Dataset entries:
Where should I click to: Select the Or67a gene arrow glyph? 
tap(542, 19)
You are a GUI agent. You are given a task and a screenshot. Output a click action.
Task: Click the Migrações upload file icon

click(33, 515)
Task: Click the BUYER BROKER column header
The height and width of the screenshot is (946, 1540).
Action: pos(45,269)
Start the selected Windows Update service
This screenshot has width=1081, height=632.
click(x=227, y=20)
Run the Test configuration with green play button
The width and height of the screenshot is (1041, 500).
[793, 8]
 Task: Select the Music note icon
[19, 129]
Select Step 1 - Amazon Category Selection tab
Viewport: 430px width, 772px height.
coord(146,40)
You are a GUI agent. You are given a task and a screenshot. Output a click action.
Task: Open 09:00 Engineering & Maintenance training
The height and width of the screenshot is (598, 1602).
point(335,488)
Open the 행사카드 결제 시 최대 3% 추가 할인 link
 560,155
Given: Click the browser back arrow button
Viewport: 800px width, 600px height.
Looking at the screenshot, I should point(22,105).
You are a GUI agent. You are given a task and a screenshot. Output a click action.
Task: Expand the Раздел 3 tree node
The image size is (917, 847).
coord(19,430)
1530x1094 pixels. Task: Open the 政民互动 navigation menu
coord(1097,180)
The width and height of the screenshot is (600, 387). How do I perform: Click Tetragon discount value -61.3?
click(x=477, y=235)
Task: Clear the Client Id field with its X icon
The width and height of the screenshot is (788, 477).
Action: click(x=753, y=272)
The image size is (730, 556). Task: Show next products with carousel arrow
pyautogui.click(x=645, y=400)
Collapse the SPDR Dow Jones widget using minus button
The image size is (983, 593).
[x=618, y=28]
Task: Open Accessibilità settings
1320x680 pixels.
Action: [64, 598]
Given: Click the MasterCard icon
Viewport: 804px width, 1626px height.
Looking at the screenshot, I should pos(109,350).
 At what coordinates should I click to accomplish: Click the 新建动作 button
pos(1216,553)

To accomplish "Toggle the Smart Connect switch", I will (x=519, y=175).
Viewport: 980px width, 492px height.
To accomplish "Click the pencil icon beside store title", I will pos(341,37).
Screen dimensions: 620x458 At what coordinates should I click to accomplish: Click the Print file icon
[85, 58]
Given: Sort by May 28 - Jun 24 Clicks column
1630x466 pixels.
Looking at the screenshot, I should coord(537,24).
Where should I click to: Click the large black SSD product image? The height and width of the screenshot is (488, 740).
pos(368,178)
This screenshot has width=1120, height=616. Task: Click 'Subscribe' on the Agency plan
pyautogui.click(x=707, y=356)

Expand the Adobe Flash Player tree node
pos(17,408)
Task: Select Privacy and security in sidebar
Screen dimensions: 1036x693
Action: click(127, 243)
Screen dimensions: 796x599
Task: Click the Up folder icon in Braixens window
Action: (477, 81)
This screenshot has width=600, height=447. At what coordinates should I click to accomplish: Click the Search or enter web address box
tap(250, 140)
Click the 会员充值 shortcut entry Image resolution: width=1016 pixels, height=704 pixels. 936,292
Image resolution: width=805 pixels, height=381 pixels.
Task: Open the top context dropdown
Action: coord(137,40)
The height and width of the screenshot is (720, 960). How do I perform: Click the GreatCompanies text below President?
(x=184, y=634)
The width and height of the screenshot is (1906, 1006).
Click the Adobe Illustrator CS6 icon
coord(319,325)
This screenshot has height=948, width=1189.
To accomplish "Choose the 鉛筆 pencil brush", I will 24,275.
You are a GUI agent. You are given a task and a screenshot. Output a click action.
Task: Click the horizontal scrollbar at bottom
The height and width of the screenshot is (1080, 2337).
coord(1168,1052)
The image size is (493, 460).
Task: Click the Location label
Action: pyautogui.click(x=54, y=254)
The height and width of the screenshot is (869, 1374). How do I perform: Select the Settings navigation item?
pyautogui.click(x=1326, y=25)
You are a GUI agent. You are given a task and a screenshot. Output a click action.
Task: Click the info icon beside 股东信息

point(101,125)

:: Your goal ::
The lines to copy run from the start of the records above through the line holding "Task: Open Accessibilità settings"; give them exactly, both ends included, and nothing else.

:: Result ::
Where should I click to: Select the Or67a gene arrow glyph? 
tap(542, 19)
You are a GUI agent. You are given a task and a screenshot. Output a click action.
Task: Click the Migrações upload file icon

click(33, 515)
Task: Click the BUYER BROKER column header
The height and width of the screenshot is (946, 1540).
Action: pos(45,269)
Start the selected Windows Update service
This screenshot has width=1081, height=632.
click(x=227, y=20)
Run the Test configuration with green play button
The width and height of the screenshot is (1041, 500).
[793, 8]
 Task: Select the Music note icon
[19, 129]
Select Step 1 - Amazon Category Selection tab
Viewport: 430px width, 772px height.
coord(146,40)
You are a GUI agent. You are given a task and a screenshot. Output a click action.
Task: Open 09:00 Engineering & Maintenance training
The height and width of the screenshot is (598, 1602).
point(335,488)
Open the 행사카드 결제 시 최대 3% 추가 할인 link
 560,155
Given: Click the browser back arrow button
Viewport: 800px width, 600px height.
Looking at the screenshot, I should point(22,105).
You are a GUI agent. You are given a task and a screenshot. Output a click action.
Task: Expand the Раздел 3 tree node
The image size is (917, 847).
coord(19,430)
1530x1094 pixels. Task: Open the 政民互动 navigation menu
coord(1097,180)
The width and height of the screenshot is (600, 387). How do I perform: Click Tetragon discount value -61.3?
click(x=477, y=235)
Task: Clear the Client Id field with its X icon
The width and height of the screenshot is (788, 477).
Action: click(x=753, y=272)
The image size is (730, 556). Task: Show next products with carousel arrow
pyautogui.click(x=645, y=400)
Collapse the SPDR Dow Jones widget using minus button
The image size is (983, 593).
[x=618, y=28]
Task: Open Accessibilità settings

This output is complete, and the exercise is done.